Okay, so if you’ve played it, or you don’t mind spoilers, read on.
Rameses is, obviously, a game about control, or a lack thereof. The main character, Alex, is filled with longing and regret, primarily caused by his inability to take action. This is reflected in the player’s inability to control almost anything, except for the timing of certain events.
Throughout the game, Alex reminisces about his childhood, and specifically a friend he had named Daniel. Yet, when he sees Daniel for the first time in 4 years, he is unable to say or do anything. Later, he confesses his problems to a girl named Claire who, taking him with all of his flaws, still wants to be his friend. When she leans in for a kiss, he creates some lame excuse and runs off, only to fantasize about kissing her at the end of the game.
The game is also about perspective. There are a number of times that a scenes are transformed from ugly and unbearable to beautiful, and back again, just based on what Alex wants to see.
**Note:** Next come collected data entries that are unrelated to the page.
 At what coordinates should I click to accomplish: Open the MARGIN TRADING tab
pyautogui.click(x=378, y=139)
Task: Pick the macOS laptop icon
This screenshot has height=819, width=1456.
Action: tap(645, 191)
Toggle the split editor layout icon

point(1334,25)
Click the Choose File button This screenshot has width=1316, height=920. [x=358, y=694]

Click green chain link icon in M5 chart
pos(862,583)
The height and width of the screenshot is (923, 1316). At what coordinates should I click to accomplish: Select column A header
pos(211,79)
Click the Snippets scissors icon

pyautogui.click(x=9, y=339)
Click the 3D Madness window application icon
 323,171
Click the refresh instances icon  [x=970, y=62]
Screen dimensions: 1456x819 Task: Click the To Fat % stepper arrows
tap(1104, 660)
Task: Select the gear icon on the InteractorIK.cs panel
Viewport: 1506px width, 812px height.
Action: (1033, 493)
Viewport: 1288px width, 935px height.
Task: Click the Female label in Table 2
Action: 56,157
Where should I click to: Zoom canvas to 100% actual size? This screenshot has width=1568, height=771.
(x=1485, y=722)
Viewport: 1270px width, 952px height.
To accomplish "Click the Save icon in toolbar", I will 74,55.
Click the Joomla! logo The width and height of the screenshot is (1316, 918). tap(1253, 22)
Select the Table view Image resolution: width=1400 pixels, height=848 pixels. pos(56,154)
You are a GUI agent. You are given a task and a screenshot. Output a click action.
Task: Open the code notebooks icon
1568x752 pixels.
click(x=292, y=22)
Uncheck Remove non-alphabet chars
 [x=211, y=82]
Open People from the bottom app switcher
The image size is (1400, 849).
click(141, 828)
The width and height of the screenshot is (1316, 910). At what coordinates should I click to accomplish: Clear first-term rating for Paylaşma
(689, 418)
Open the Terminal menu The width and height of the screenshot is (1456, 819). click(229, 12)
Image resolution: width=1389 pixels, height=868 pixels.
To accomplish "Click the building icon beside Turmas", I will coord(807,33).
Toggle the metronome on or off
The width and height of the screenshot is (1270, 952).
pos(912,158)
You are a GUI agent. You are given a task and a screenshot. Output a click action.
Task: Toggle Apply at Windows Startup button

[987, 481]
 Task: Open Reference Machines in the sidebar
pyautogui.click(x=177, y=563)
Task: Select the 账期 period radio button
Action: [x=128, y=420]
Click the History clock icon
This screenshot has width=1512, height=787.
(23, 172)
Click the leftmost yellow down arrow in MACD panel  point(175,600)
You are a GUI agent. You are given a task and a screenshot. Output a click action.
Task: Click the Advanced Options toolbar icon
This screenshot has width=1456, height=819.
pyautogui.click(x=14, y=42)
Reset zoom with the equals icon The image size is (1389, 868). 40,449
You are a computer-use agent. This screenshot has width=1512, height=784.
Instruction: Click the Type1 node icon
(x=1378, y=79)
The problem is that he doesn’t make the effort to see the positive things, and always reverts back to his negative view of everyone and everything.
It’s so freaking painful.
The worst part is that I was that kid. When I was a teenager, beyond the usual angst and woe of being a lanky bag of hormones, I also felt that I had no way of choosing my own path, and that I was too weak to do anything I wanted to do. I always had an excuse or a reason to not finish anything I started, to not take control, to not talk to somebody…
What a load of bullshit. I’m so glad I’m not a teenager any more…
But Rameses is effective at recreating the frustration and anger of somebody who feels as worthless as Alex does. It’s also maddening because Alex is an incredibly unlikable person, and trying to get him to do anything is, and I’m quoting another review here, “exasperating in that way that only a clinically depressed person can be.”
Rameses is an extremely effective and uncomfortable experience that succinctly demonstrates the narrative power and possibilities of Interactive Fiction, and games as a whole.
If you liked Rameses (or if you didn’t but you want to play some more IF), here’s some other suggestions:
Photopia by Adam Cadre – Similar to Rameses but a much more comfortable playing experience. A game of colors and dreams and fate.
Shade by Andrew Plotkin – A one room game set in your apartment. Bring some water.
Shrapnel by Adam Cadre – Set in the post civil war south…sort of. This one will mess with your mind. Best played once you understand the basics of IF.
Alabaster by…a bunch of people, edited by Emily Short – Some of the best conversation you will ever have with somebody who never existed. About fifty-billion endings, as well.
If you’ve got any more suggestions, let me know, I’m still a newcomer to IF and searching for some awesome games. And don’t say Zork, please.